| EXERCISE |
Copy the entries from the line that has "How do I perform: Toggle the" through the line that has "pos(836,222)", replacing "carousel" with "slider". Leave everything else unchanged.

| EXTRACTED INFORMATION |
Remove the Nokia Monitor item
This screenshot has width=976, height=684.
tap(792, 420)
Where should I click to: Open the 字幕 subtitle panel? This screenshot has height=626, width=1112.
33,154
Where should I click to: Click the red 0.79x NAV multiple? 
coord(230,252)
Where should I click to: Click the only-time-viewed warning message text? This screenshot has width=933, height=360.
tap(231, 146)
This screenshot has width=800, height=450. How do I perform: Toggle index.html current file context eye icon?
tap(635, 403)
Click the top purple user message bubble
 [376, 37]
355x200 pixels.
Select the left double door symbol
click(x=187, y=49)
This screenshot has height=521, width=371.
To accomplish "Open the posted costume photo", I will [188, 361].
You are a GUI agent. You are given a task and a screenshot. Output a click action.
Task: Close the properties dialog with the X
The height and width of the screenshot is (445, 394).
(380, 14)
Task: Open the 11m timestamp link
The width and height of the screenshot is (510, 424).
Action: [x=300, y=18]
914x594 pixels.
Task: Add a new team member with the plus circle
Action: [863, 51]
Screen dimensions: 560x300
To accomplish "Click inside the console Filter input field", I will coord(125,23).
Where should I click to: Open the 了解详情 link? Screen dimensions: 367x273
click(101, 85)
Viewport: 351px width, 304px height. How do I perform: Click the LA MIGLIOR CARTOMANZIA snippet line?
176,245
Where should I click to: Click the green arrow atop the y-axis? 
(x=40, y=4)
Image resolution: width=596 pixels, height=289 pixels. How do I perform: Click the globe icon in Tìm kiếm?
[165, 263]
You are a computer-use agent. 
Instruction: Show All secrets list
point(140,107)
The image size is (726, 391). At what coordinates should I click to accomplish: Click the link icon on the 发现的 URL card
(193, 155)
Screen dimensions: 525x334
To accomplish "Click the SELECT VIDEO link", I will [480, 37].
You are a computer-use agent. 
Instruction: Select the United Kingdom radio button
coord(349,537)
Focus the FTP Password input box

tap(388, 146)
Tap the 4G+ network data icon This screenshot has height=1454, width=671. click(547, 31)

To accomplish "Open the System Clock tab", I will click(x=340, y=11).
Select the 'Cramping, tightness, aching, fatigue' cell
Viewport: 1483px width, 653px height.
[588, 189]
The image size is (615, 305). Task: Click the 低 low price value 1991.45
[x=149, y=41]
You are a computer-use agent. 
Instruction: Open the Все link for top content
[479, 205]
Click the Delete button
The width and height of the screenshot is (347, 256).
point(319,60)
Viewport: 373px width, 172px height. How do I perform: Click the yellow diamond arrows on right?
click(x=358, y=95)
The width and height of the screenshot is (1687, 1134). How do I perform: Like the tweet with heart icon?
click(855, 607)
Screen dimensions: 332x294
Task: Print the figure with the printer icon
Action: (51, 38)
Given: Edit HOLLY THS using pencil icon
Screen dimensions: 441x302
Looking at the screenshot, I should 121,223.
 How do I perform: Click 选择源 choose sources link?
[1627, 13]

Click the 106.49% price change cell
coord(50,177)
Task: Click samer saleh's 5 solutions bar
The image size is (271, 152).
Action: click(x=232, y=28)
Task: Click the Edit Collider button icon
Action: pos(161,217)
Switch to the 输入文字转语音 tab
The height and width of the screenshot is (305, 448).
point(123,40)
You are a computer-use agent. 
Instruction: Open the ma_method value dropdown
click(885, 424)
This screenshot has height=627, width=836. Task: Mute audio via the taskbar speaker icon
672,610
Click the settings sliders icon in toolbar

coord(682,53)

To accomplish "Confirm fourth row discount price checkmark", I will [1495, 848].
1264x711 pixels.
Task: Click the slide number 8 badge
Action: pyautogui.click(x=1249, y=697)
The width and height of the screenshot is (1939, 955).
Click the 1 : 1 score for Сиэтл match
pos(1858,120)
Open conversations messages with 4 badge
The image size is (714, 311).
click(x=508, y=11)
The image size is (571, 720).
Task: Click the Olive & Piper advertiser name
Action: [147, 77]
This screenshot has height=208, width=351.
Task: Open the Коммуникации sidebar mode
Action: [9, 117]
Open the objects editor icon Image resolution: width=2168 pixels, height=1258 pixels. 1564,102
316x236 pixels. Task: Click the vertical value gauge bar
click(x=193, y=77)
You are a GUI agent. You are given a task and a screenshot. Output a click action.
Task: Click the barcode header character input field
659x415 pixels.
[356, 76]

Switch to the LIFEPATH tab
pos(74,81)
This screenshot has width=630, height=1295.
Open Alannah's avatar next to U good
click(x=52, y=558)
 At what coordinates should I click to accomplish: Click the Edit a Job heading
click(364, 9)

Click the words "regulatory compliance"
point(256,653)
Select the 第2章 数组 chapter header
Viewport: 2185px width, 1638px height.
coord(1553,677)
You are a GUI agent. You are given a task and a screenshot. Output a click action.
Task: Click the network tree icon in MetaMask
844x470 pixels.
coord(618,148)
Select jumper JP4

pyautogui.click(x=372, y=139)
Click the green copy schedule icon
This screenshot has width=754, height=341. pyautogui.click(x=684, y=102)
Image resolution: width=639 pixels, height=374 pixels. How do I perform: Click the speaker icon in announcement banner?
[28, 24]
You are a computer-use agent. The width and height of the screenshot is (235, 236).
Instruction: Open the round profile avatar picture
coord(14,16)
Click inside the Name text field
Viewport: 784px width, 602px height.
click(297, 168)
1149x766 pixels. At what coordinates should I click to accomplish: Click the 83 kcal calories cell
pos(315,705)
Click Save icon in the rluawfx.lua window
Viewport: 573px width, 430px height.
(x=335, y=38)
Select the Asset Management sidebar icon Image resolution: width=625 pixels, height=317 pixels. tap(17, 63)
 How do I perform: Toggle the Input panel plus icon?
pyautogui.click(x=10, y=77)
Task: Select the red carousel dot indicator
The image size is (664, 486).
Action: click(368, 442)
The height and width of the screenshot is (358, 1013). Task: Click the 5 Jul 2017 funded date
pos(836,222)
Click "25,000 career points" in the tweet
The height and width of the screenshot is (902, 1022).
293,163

| RESULT BELOW |
 How do I perform: Toggle the Input panel plus icon?
pyautogui.click(x=10, y=77)
Task: Select the red slider dot indicator
The image size is (664, 486).
Action: click(368, 442)
The height and width of the screenshot is (358, 1013). Task: Click the 5 Jul 2017 funded date
pos(836,222)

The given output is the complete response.